It’s only words

I’m not going to provide links and examples because I don’t want to add fuel to the fire or clicks to the clickbait, but there have been many examples in the right wing press of promoting hatefulness under the banner of family values. I thought I’d write about my family values because every time I see an article promoting prejudice and indifference to injustice under such a banner, it infuriates me and I think, that’s not my family.

My family is small; my Mum and Dad are and were both only children and I am one of three daughters. Growing up, I didn’t really know that there was such a thing as not being allowed to do something because “girls don’t do that”; both my parents were nurses so I never really grasped the idea that nursing might be a job for a woman, or that similarly there might be such a thing as a career that was meant for men. I remember once in infant school, we had to write about what our parents did and I wrote something along the lines of “My Mum is a nurse and my Dad is a nurse.” The teacher corrected me and said, “No, Zoe. Your Mum is a nurse and your Dad is a doctor.” At the time, I was upset because as a nerd from a very young age, I hated to be told I had got something wrong but also I burned at the unfairness of it because I knew my Dad was a nurse, I knew I was right. At the time, of course, I didn’t register the sexism implicit in that correction but I did know deep in my bones that it was wrong. My Dad was a nurse, he worked on a psychiatric ward with patients that most people were afraid of, people who didn’t have a voice or often anyone to care for them, and he worked hard to make their lives better. Sexism and restricted gender roles? Not my family.
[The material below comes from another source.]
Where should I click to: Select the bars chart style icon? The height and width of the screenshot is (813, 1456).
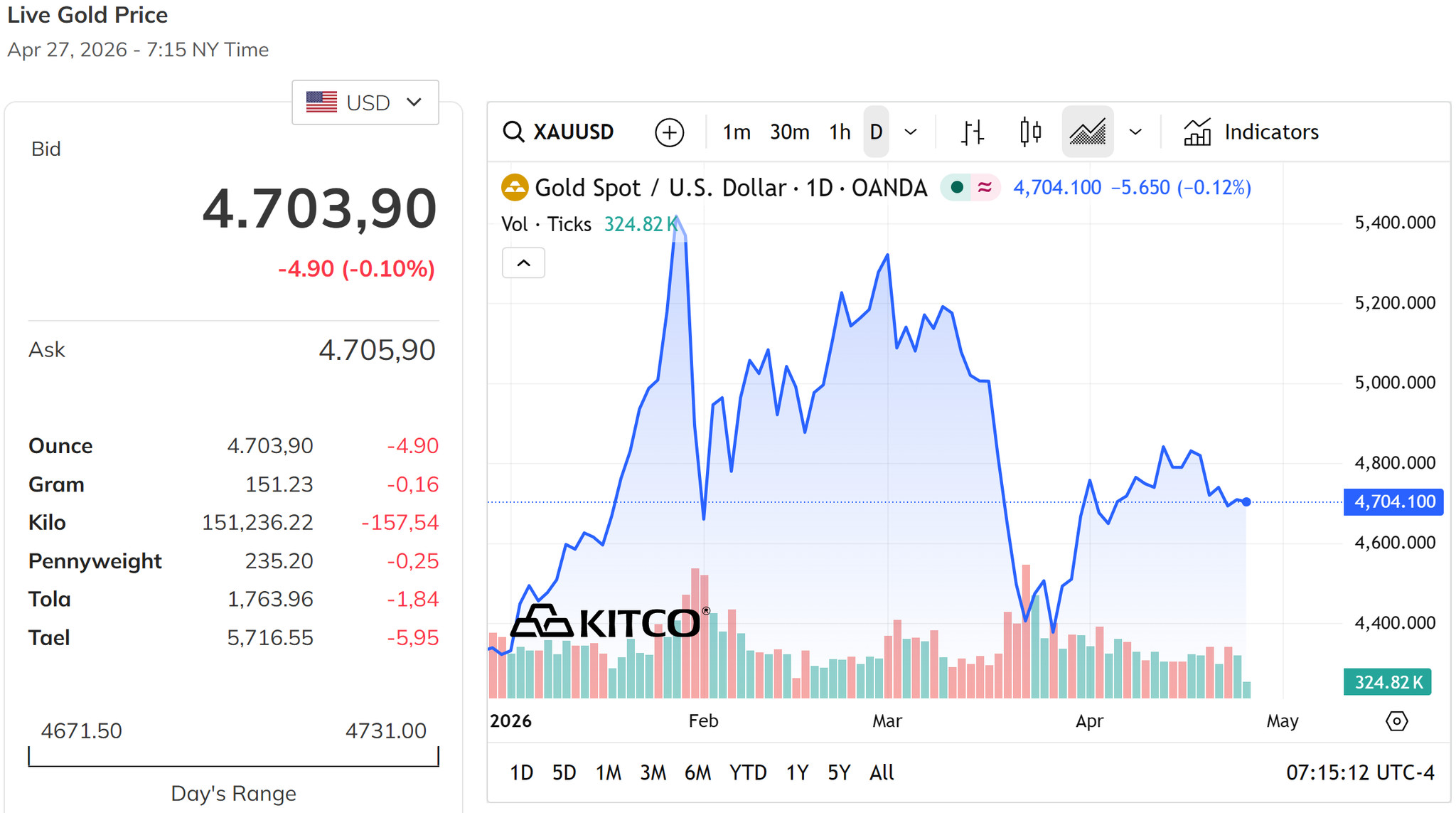972,132
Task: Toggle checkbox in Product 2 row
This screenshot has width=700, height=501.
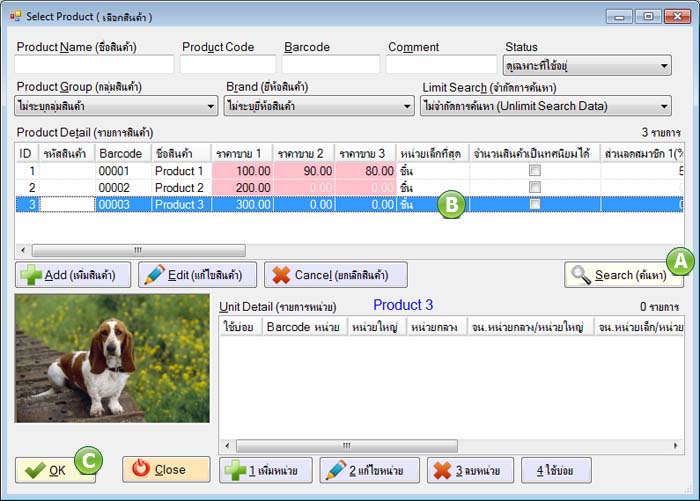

I don’t want to present our family as some kind of hippie utopia; we were as normal as the next family in many ways. My sisters and I bickered sometimes, got along other times. One thread that runs through my childhood is the notion that we had to share – attention, time, gifts. For example, in the days before on-demand Netflix, we had to take our turn in choosing a Saturday night movie to rent. I don’t think I suffered for that, on the contrary I saw a lot of films I would never have chosen by myself. When I was a teenager, it was hard to get to the cinema without a car and I had a deal with my Mum that she would take me to anything I wanted to see as long as I went with her to anything she wanted to see; we both shared our interests and often enjoyed the films we would never have chosen. The idea that the country is “full” and we have nothing to share? Not my family.

I’m the only redhead in my family; I know all the ginger jokes having heard every one on the playground (and they’ve never evolved from that level), but one thing I do recall is that my sisters never ever made those jokes. Again, I want to be clear, we weren’t sitting in a circle singing Kumbaya, we did all the usual “Mum, she took my…” “Mum, she won’t let me…” but never once did either of my sisters laugh at me or point out my (admittedly minor) difference, despite the fact that they had been on the same playgrounds, they would have heard the same insults and it would have been an easy shot. Attacking someone just because they look different to you? Not my family.

A week after my 18th birthday, my Dad had a heart attack and by Christmas Day he was still in hospital, having just been moved out of the intensive care ward. It was a tough Christmas; I remember the tension every time the phone rang in case it was a call none of us wanted. On Christmas Day, we went to visit Dad with our presents so that we could all open them together. We’d also brought with us some mince pies and a box of crackers and we went round that ward, offering other people who didn’t have visitors a cracker and some home-baked care and attention. We also bought a large box of chocolates for the doctors and nurses taking care of my Dad; no one knew better than my parents that they would rather be at home with their families on Christmas Day and yet there they were, doing their jobs. We were suffering ourselves, but did that mean we couldn’t extend some love and care to others who may also be suffering in different ways? Not my family.

The reason this is important for writers is because words are being corrupted; the right wing press are promoting hateful, cruel ideologies under the banner of family values and the meaning of those words has been hijacked; these are not the values of my family. Of course, there are bigger challenges ahead and this may seem minor, but the language we use helps us to understand the world we live in and that world is being corrupted by a poisonous, insidious creep in meaning. Every time we write, we consider the language we use and the effect it has, it’s how we allow readers to understand the worlds we create. So, to quote the Bee Gees, it’s only words, but words are all I have.